While the potential East Coast port strike is the most direct threat to U.S. freight, potential strikes in Canada could send supply chains - at least temporarily - off the rails. The headliner in logistics is the possible rail strike, but there is also a recently averted border worker strike and, on the passenger side of the transportation industry, a potential strike affecting WestJet. It's a labor situation that recalls a South Park episode from 2008.
Negotiations have dragged on between rail workers and the major Canadian railroads as a second strike authorization vote nears its conclusion.
Teamsters Canada Rail Conference (TCRC): The TCRC represents about 9,300 rail workers who are negotiating new contracts - with one 95% strike authorization vote already in the books from the spring and another underway now.

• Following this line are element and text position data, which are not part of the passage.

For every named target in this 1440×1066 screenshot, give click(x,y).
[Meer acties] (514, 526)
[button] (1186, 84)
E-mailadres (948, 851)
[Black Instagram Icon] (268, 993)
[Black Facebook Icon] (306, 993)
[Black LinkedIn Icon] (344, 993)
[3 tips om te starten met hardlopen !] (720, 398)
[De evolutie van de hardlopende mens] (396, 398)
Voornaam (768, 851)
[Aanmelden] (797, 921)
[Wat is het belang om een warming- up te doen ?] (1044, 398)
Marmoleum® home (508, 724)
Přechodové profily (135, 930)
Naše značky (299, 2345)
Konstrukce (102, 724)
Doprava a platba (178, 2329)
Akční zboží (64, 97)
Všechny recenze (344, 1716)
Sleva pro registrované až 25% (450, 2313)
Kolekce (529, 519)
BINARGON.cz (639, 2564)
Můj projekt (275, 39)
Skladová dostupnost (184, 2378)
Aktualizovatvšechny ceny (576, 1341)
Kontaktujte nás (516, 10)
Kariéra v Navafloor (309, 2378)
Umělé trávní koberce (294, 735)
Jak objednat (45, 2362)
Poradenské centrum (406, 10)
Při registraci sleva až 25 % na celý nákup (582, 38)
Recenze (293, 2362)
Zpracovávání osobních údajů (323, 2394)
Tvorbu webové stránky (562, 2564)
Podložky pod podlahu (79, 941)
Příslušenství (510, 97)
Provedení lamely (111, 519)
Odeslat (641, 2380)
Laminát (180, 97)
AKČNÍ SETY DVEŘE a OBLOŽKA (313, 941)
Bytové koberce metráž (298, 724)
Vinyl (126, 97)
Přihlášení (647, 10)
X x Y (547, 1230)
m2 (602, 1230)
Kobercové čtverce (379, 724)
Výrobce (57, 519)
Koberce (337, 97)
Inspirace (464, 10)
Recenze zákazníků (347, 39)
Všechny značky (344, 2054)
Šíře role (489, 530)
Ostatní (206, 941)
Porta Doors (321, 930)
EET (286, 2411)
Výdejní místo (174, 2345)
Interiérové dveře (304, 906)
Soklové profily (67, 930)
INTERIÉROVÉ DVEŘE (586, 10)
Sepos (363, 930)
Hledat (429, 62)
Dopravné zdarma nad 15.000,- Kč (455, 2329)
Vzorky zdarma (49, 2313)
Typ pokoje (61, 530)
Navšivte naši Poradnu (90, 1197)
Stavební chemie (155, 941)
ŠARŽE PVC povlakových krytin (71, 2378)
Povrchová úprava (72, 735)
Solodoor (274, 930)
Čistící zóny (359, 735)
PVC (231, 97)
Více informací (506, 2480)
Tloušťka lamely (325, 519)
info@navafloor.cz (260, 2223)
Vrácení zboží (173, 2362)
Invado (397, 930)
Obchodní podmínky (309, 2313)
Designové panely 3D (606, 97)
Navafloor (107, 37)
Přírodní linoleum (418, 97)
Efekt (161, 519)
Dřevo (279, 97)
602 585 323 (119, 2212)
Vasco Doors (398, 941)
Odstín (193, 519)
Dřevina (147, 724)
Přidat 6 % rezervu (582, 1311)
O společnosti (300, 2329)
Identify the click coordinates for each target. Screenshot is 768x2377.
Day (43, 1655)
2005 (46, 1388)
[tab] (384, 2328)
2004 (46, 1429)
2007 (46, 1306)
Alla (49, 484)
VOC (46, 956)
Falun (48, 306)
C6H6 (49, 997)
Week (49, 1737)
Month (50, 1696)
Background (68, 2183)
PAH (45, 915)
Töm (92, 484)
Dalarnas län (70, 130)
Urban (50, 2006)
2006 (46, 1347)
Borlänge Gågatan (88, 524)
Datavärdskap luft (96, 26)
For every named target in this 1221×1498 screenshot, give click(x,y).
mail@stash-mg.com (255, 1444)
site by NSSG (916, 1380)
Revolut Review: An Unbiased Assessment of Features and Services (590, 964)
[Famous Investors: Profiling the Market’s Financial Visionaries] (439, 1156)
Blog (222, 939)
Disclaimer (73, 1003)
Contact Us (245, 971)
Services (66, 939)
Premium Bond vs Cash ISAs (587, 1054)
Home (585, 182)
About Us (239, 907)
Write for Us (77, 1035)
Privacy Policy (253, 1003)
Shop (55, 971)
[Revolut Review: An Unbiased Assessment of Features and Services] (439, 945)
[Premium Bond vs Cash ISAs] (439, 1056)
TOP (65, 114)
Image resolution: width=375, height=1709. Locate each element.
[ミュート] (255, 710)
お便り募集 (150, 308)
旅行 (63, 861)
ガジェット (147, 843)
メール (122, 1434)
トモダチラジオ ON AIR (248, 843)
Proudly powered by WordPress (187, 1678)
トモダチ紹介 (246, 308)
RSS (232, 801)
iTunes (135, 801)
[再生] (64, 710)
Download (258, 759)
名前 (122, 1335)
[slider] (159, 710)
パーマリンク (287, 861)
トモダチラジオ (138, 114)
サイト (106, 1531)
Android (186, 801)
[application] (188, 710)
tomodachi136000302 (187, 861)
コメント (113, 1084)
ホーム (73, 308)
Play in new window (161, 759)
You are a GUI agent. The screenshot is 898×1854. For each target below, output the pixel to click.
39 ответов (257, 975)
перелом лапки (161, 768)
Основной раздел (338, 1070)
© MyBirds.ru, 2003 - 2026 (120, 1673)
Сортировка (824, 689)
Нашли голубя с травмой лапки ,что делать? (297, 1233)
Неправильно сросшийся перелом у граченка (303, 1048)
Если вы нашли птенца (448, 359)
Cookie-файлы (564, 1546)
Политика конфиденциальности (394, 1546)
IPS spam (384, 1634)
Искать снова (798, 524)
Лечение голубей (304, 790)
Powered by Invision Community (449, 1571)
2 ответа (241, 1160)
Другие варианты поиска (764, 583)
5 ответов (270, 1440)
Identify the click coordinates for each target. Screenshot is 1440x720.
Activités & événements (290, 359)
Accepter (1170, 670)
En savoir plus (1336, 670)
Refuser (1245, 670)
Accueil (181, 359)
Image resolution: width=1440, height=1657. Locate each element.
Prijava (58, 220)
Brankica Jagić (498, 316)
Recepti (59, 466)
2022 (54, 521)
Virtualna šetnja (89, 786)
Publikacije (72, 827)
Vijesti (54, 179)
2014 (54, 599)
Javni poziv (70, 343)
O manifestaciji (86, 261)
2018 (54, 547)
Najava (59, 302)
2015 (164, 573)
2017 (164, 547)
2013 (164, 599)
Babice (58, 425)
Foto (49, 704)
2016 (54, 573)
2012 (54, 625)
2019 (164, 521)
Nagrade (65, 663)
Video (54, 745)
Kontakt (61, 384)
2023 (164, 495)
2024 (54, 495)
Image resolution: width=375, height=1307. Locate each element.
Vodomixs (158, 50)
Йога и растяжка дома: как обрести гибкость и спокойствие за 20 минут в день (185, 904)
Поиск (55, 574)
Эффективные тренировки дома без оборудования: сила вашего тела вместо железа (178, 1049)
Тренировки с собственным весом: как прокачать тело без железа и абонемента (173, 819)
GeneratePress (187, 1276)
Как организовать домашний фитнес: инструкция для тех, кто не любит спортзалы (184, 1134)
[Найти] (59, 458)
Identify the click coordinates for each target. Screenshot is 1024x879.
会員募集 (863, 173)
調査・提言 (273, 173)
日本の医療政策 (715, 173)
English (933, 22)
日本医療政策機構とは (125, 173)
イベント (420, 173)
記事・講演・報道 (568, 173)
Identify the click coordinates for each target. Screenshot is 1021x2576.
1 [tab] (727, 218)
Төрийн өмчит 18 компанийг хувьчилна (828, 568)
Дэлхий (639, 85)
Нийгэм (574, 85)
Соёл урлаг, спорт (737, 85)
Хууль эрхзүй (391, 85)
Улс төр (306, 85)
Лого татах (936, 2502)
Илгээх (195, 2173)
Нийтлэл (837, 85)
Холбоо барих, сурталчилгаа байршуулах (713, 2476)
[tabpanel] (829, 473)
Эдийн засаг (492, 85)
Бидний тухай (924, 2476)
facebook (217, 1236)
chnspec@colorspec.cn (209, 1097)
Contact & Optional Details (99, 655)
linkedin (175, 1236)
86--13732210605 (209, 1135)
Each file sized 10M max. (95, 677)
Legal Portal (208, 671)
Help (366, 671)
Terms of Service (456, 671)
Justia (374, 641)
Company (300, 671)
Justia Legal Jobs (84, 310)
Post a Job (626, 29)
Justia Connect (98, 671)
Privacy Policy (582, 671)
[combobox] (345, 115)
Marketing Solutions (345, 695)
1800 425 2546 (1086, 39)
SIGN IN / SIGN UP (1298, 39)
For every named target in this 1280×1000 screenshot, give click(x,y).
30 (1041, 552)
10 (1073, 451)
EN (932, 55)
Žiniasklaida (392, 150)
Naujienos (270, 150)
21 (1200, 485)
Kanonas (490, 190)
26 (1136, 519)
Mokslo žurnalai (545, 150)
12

Canadian National Railway Co. (CN): CN is Canada's largest railway, owning nearly 50% of trackage.
Canadian Pacific Kansas City (CPKC): CPKC is the second largest railway in Canada, with the distinction that it is the first single-line rail network to connect the North American continent (Canada, the U.S. and Mexico).
Canada Industrial Relations Board (CIRB): The CIRB is a government panel that interprets and administers the Canada Labour Code's Industrial Relations and Occupational Health & Safety sections. It was brought in at the request of the Canadian Minister of Labour Seamus O'Regan to determine whether a strike would cause "immediate and serious danger" to the public.
The labor issues affecting Canadian freight rail involve multiple fronts. The contracts for both CN and CPKC locomotive engineers, conductors and yard workers represented by TCRC - also known as Running Trades - expired Dec. 31 of last year. Concurrently, TCRC is also renegotiating a separate agreement which covers about 80 CPKC rail traffic controllers that expired the same time.
One reported disagreement had to do with the railroads' plans to shift crews from traditional mileage-based pay to an hourly model, though both have since moved off that stance.
As negotiations remained unresolved, all three worker groups voted to authorize a strike to begin as soon as May 22 (the day after a 21-day period of federal mediation), however, the CIRB review forced a delay until the results of the Board's decision are released - depending on what that decision is. That decision may be soon (though there's no set timeline), as a submission deadline passed earlier this month with neither the union or the railroads indicating they believe a strike would disrupt "essential services."
The railroads and TCRC have expressed some frustration at the uncertain pace of the review. The railroads believe no strike could begin until mid-July based on the likely timing of a decision, plus a mandated 72 hours notice. They've also asked the Board to require an additional 30 days of a freeze to allow preparations for a potential strike - something the TCRC is against.
In the meantime, all parties seem to agree that negotiations have not been robust, with the railroads continuing to push the option of a binding interest arbitration to resolve the stalemate.
Because Canadian law considers a strike authorization vote valid for 60 days, the TCRC is wrapping up a second strike authorization vote - set to conclude on June 29 to restart that clock and ensure they are "ready for any situation and are able to respond accordingly."
While a strike would only directly stop operations along Canadian railways, its effects would most certainly go beyond the border. About 70% of freight volume around Canadian cities - and half the country's overall export volume - travels by rail.
Additionally, labor action has not typically occurred at both railroads at the same time. In fact, TCRC has proposed staggering negotiations by two weeks between the two railroads - a proposal that hasn't been accepted.
Contingency plans were already well underway when a May strike was on the table, as shippers who could looked to shift loads away from the rail in Canada to other options. This month, ocean carriers have started diverting some sailings away from Vancouver to U.S. West Coast ports - with Tacoma an added option for Maersk, particularly.
The diversions suggest the U.S. could absorb more volume both via intermodal and truck, with trucks needed to move freight between Canada and U.S. ports (or at least to cross the U.S.-Canada border - which will have border agents on the job). Spot rates would likely rise accordingly, and at a much greater percentage for over-the-road options within Canada.
Some Canadian cargo would simply have to wait as well, since the trucking industry in the country lacks the capacity to take on all current rail freight volume. And the Canadian rail labor issue is not one in isolation. If a strike occurred north of the border while East Coast ports also saw a strike-related shutdown (a very real possibility as timelines get closer together), West Coast ports could be in for a tremendous increase in volume.